Das Derby-Fieber war jedoch nicht nur auf den Rängen zu spüren. 800 Zuschauer kamen in die Emscher-Lippe-Halle und erlebten ein turbulentes Anfangsdrittel, in dem die Revier Löwen den deutlich besseren Start gegen nervöse Außerirdische erwischten. Eiskalt nutzten sie die Fehler in der Ratinger Defensive, die ohne Sascha Pelzer und Michael Hrstka auskommen musste. Vor allem durch schnelle Breaks setzten sich die Gastgeber immer wieder gekonnt in Szene und nutzten zwei dieser Möglichkeiten durch Nils Liesegang.

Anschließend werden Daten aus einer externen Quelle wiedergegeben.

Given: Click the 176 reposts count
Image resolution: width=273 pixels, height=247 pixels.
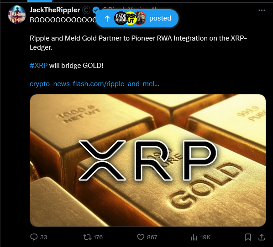Looking at the screenshot, I should [98, 237].
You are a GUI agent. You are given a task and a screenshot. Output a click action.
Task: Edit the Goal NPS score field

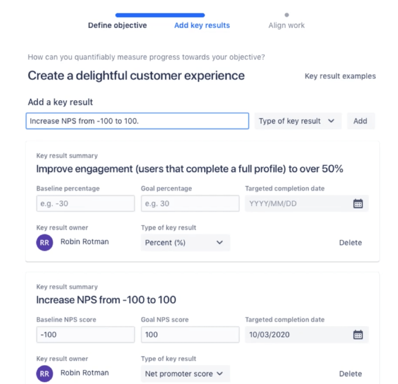[190, 335]
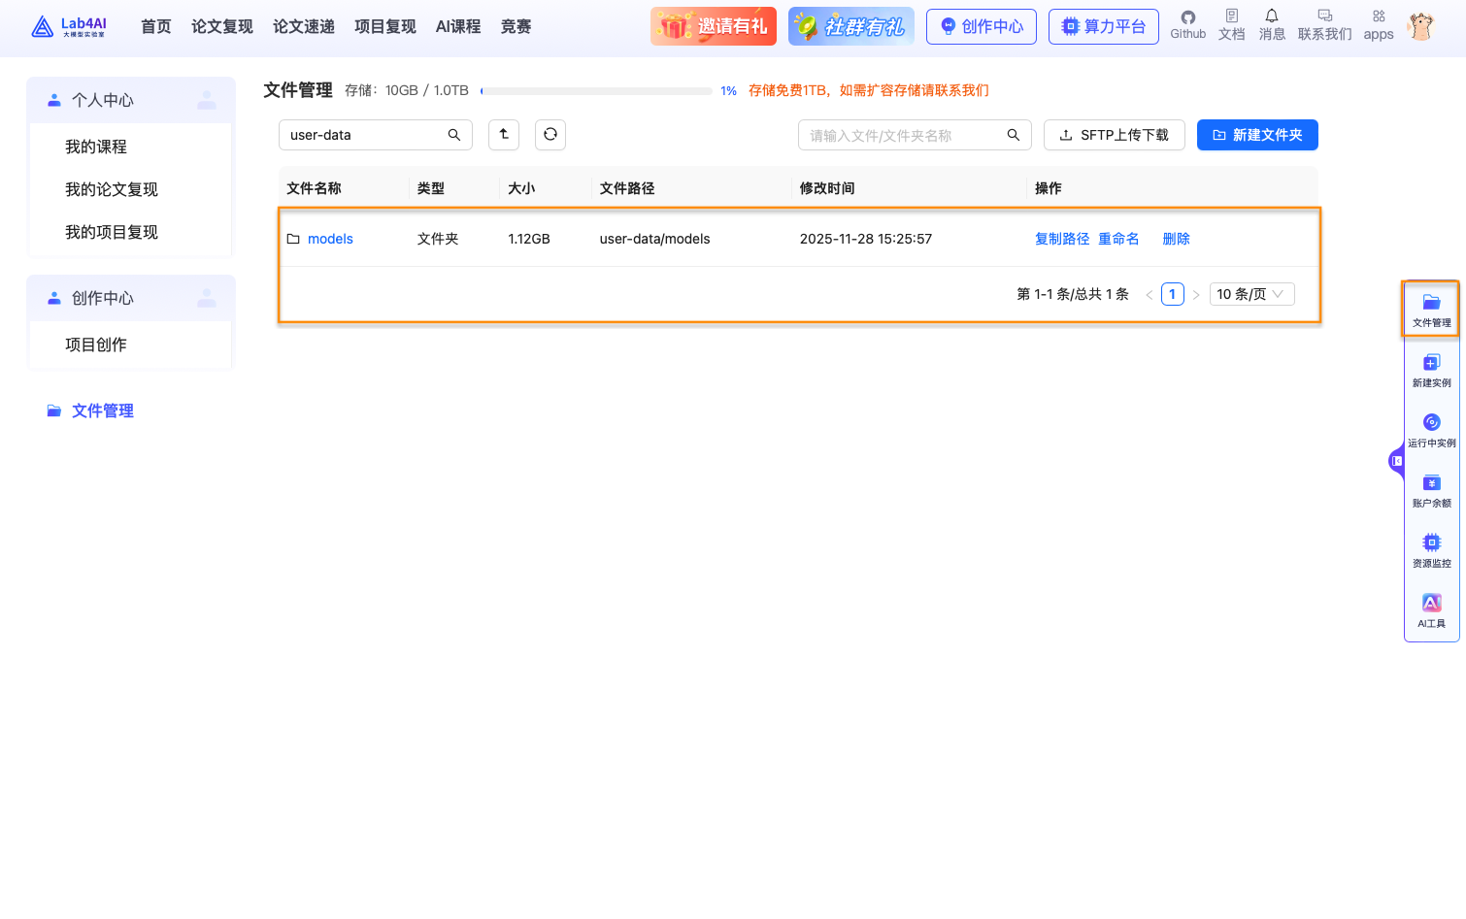Open 消息 notifications in the top bar

[x=1271, y=25]
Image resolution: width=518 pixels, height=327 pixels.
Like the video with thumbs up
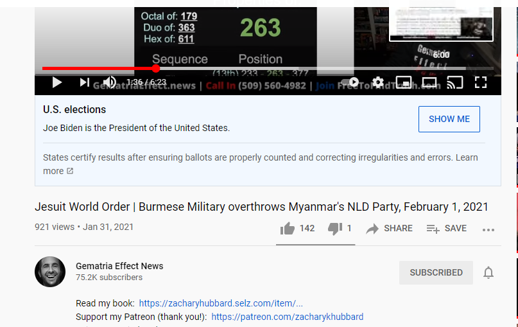[x=297, y=229]
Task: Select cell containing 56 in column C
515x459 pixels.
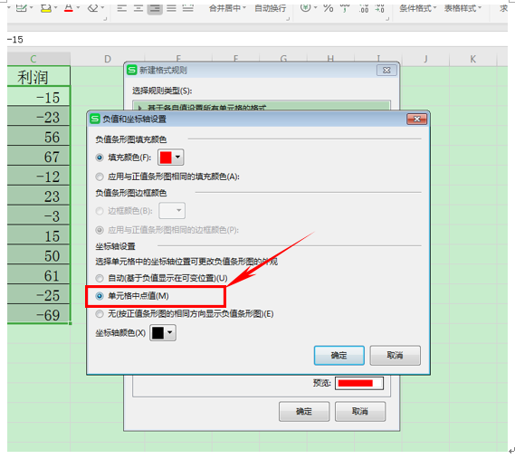Action: click(38, 137)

Bemerkenswert war, dass "Liese" zunächst in Unterzahl viel Übersicht bewies und den Puck eiskalt im Ratinger Tor versenkte, bevor er nur knapp zwei Minuten später in Überzahl nachlegen konnte.

Trotz eines 0:2-Rückstands kämpften sich die Ice Aliens jedoch zurück in die Partie und gewannen von Minute zu Minute mehr Spielanteile. Die Revier Löwen beschränkten sich zusehends darauf, in der Defensive möglichst sicher zu stehen und ihre Chancen in schnellen Kontern zu suchen. Die Außerirdischen durften sich mehrfach bei ihrem Goalie Torsten Schmitt und dem Pfosten bedanken, dass die Revier Löwen ihre Führung nicht ausbauen konnten.

Wer jedoch aus mehr als einem halben Dutzend Breakchancen keine weiteren Treffer macht, darf sich am Ende nicht beklagen, wenn er nicht zuletzt auch als Folge konditioneller Defizite am Ende als Verlierer die Eisfläche verlässt. Ab der 30. Minute kontrollierten die Außerirdischen das Spiel ziemlich mühelos, weil den Raubkatzen nach dem engagierten Startdrittel sichtlich die Kräfte schwanden. "Schmitti hat super gehalten und wir unsere Chancen nicht genutzt", ärgerte sich Löwen-Spieler Christoph Jahns nach der Partie. "Wir hatten genug Möglichkeiten."

Auf der anderen Seite machten es die Aliens deutlich besser. Nachdem Jay Luknowsky in der 15.Minute den Anschlusstreffer zum 1:2 besorgt hatte, legten Antti-Jussi Miettinen und Dennis Cardona in Überzahl nach. Als Jan Taube in der 53.Minute den vierten Treffer markierte, war das Derby endgültig zugunsten der Außerirdischen entschieden. Der letzte Treffer von Matthias Vater ins leer stehende Tor hatte zwar nur noch statistischen Wert, war jedoch für die arg gebeutelten Fans der Revier Löwen der Gipfel der Demütigung.

Zumindest konnten die Oberhausener Anhänger eines der Fanduelle in den Drittelpausen für sich entscheiden, denn beim Autoschieben der Firma "Europcar" lagen sie klar vorne. In der ersten Drittelpause gelang dem Ratinger Block dagegen ein Sieg, als zwei Fans auf der Eisfläche ein Sandwich-Wettessen der Firma "Subway" gegeneinander austrugen.